なぜEC・通販のカスタマーサポートは逼迫するのか?
EC・通販事業者やD2Cブランドのコールセンターには、購入の前後を通じてさまざまな電話が入り続けます。なかでも多いのが「注文した商品はいつ届きますか」という配送状況の確認です。これに、注文内容を間違えたので変更したい、サイズが合わないので交換したい、届いた商品を返品したい、品切れの商品がいつ再入荷するか知りたい、といった問い合わせが重なります。内容はおおむね定型的でありながら件数が多く、しかも顧客は「いますぐ答えがほしい」状態で電話してくる──これがEC・通販のカスタマーサポートの構造的な難しさです。
さらに入電量には強い波があります。経済産業省の電子商取引に関する市場調査でも、国内のBtoC-EC市場は拡大が続いていることが示されており、取り扱う注文が増えるほど問い合わせの絶対数も増えていきます。セールや新商品の投入、メディア露出、テレビ通販の放送直後などには入電が一気にスパイクし、平常時の人員ではとても応答しきれません。総務省統計局の労働力調査でも、生産年齢人口の縮小によって電話応対を担う人材の確保は年々難しくなっており、繁忙期だけ人を増やす従来のやり方は限界に近づいています。
結果として起きるのが「つながらない電話」と「営業時間外の取りこぼし」です。EC・通販の顧客は仕事帰りの夜間や休日に買い物をすることが多く、問い合わせたいタイミングと有人対応の時間帯がずれがちです。当社がコールセンター向けAIの構築・運用を通じて見てきた範囲でも、入電の相当割合は配送状況の確認や返品・交換といった定型的な内容であり、その多くは本来、人が即時に張り付かなくても応対できるものでした。逼迫の原因は問い合わせの「量」だけでなく、定型業務とクレーム対応のような専門業務が切り分けられないまま人に集中している「構造」にあります。
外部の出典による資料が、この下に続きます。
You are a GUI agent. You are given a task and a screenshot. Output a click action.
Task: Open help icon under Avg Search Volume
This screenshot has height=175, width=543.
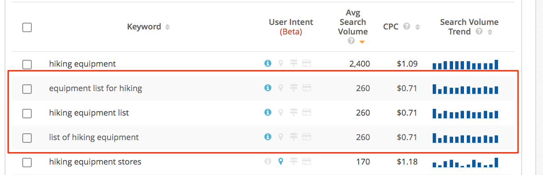(x=351, y=41)
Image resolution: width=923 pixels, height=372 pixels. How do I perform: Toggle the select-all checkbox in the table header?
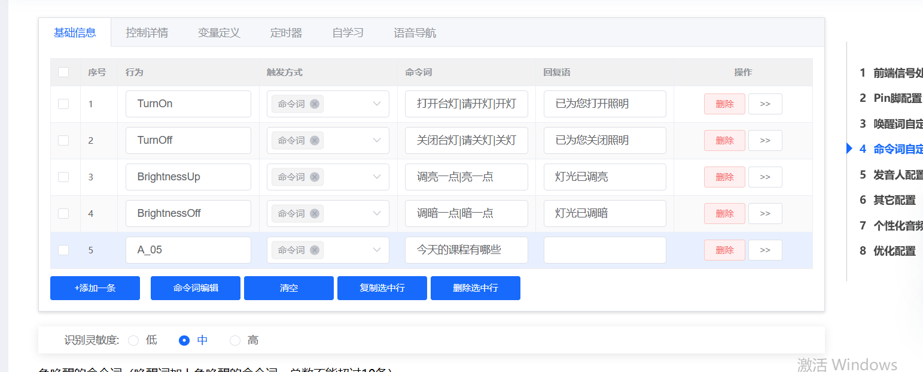coord(63,71)
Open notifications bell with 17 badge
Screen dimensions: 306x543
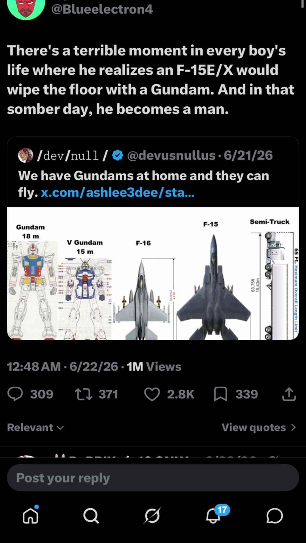214,515
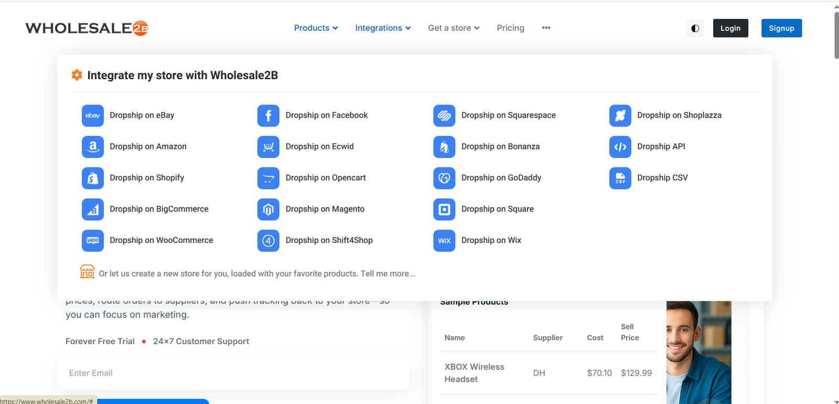
Task: Toggle dark mode contrast button
Action: pos(695,28)
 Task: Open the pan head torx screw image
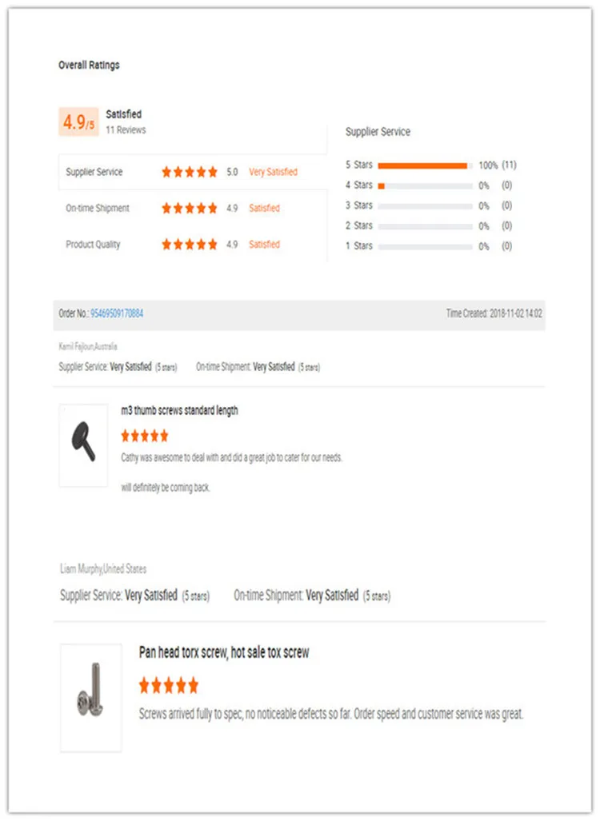click(x=91, y=697)
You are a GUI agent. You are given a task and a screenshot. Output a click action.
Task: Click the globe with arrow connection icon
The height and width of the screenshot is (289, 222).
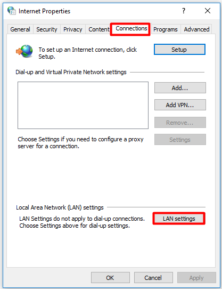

AIコールセンターはECのどの問い合わせを引き受けられるのか?
AIコールセンターは、リアルタイム音声AIが電話口で自然に会話し、要件の聞き取りから回答・受付・案内までをその場で完結させる仕組みです。番号をプッシュさせて分岐するだけのIVRとは異なり、顧客は普段どおり話し言葉で用件を伝えるだけで済みます。EC・通販の現場では、次のような定型業務が自動化の対象になります。
- 配送状況・お届け日の確認 ── 「いつ届く?」という最多の問い合わせに対し、注文番号や本人確認のうえ、現在の配送ステータスやお届け予定日を案内。再配達の希望日時受付まで会話で完結。
- 注文内容の変更・キャンセル受付 ── 数量変更、お届け先・配送日時の変更、発送前のキャンセルなどを聞き取り、受付・記録して担当処理へ連携。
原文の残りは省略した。